The things that have happened is that my stress level is through the roof. I let him in because my sons begged me to for the holidays. I felt sorry for him because he was homeless even though he had been given a home and everything. I wanted my sons to be happy, so I let in a man who I put in prison for trying to kill me just 4 short years ago. Im on edge all the damn time. Hes supposedly got a good job that is going to make him the money to allow him to take over this apartment so I can move down to a neighborhood with a better school for gifted kids, but I have seen no progress. He hasn't brought in any money.Imagine, no child support and instead supporting the 280lb food blister that makes shitty comments about you constantly.
I was sitting on the couch with my daughter the other night looking at dresses on the Betty Page website, he walks by and says, "I dont see why you are looking at those kind of dresses, you could never carry them off."
10 years of that shit. My daughter looked at him and said,"That was a mean thing to say to my mommy." He told her, "Well, its true, your mommy is not girly at all." My daughter just glared at him and hugged me. And he wonders why she looks up to other men?
He comes in from working this supposed job, eats food, leaves his plate on the counter, and then goes into my kids room and sleeps on my teen sons bed. My teen son has been relegated to the couch which means the living room is unusable once he needs to go to bed and its become tense over that. Getting him to help is getting harder and harder and last night was really bad. He had been helping with Spencer a little because he likes dogs. He was eating the last of the dinner and Spencer needed out, in fact had been bugging him pretty hard, he ignored him to mess with his iphone and Spencer wet in the floor in the dining room and he tried to yell at my son. I got in the middle of it and told him that while I had also worked all day at a job that paid actual money and contributed to the support of the family, I had then come home and cooked dinner and cleaned house, my son had watched children all day and had taken the dog out several times, while he, he had come in, sat down and eaten the last of the food and done nothing but complain.
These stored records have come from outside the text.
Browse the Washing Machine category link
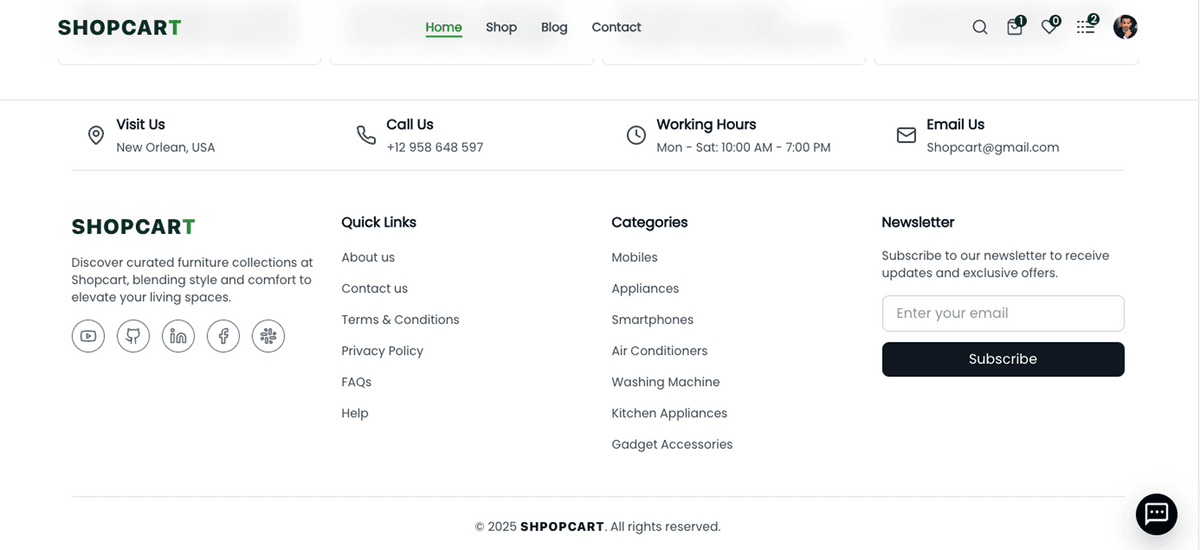This screenshot has height=550, width=1200. click(665, 382)
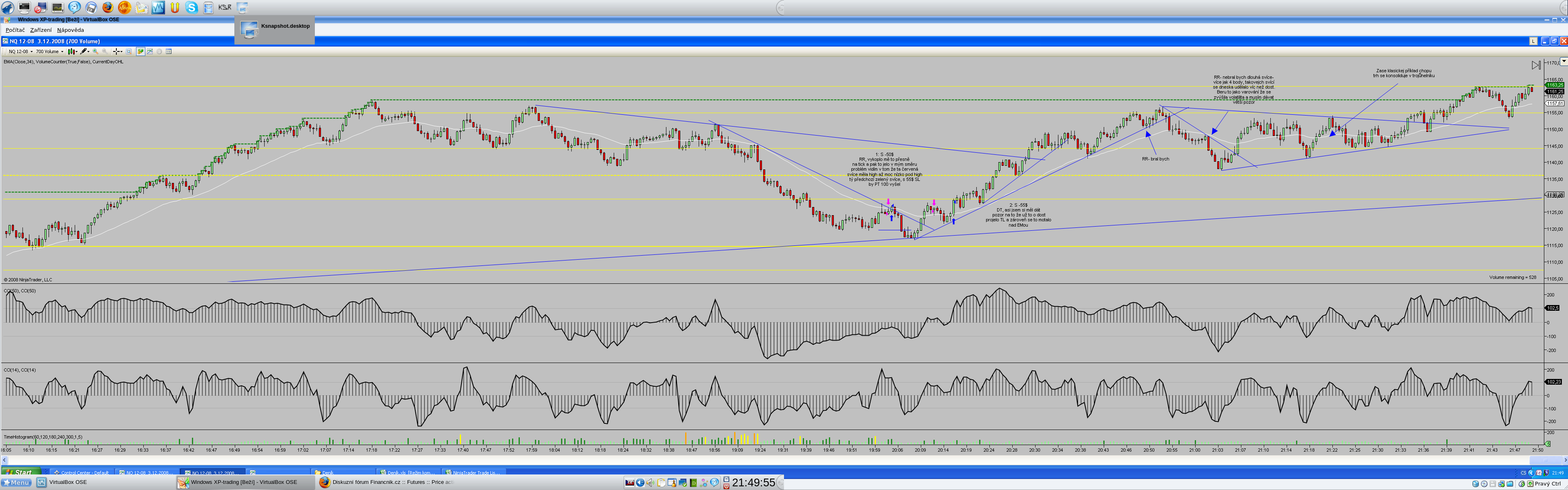Viewport: 1568px width, 490px height.
Task: Toggle the L link button in chart title bar
Action: tap(1533, 41)
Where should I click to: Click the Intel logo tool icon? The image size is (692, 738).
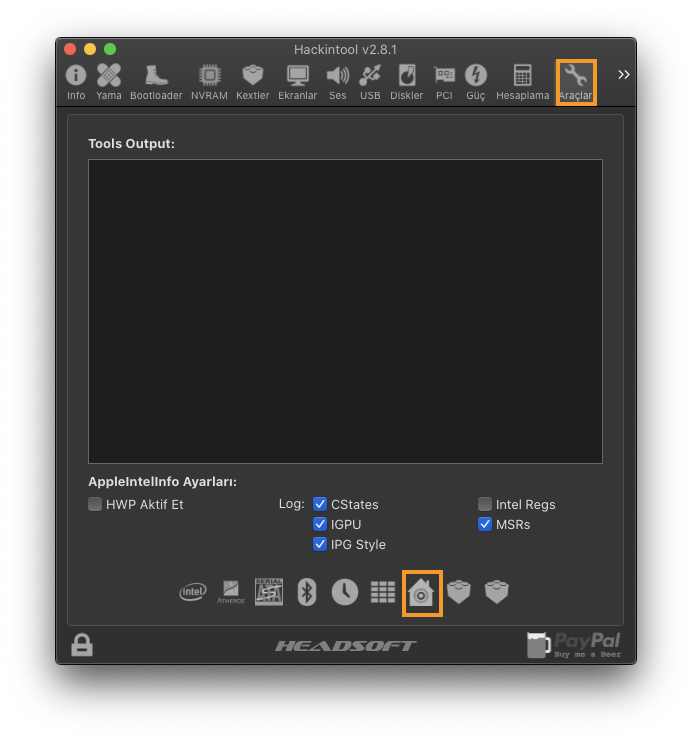(193, 592)
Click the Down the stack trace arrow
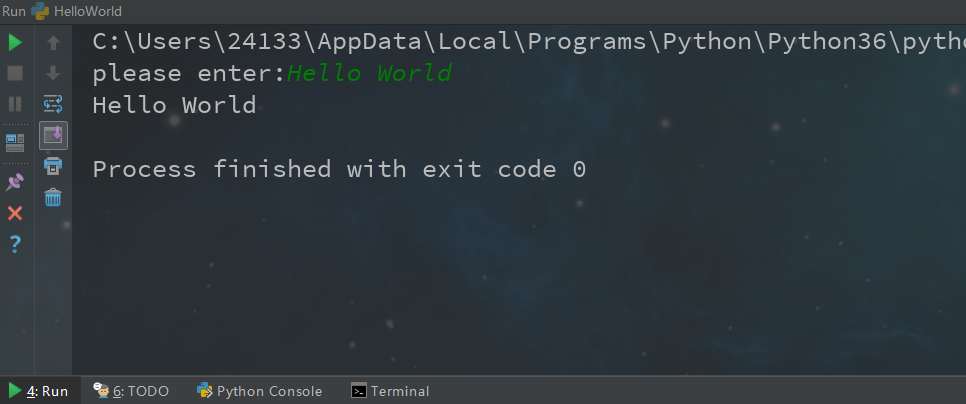This screenshot has height=404, width=966. 53,73
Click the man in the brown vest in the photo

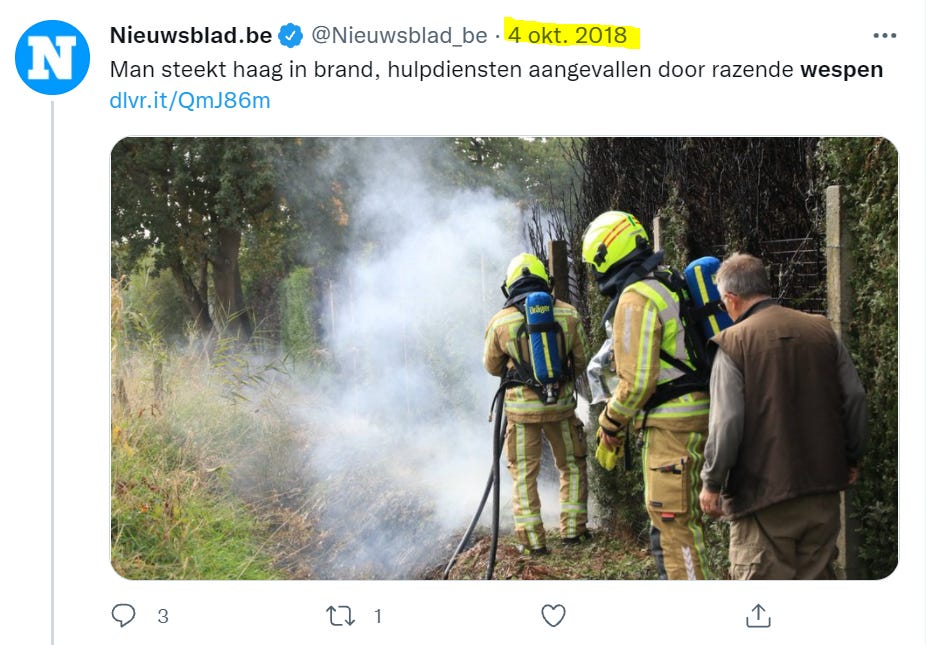(782, 413)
He just whined,"Well Im sorry I come in tired!" God knows driving around and sitting in a truck looking at Facebook is hard, I guess he doesn't realize we can see him?
I have to get shed of this cancer. I don't know how to do it. I moved a thousand miles away, gave him everything and didn't ask for anything except peace and quiet, and I cant even get that from him. I refuse to continue to support him. I only support the ones I love and he is not even within that galaxy. I just have to figure out how to unfuck what I have so badly fucked up, and yes, it is my fuck up. I made the classic mistake that I used to see as a cop, I allowed the bastard back in, now I have to get him out, even if I have to take my kids and move again to do it.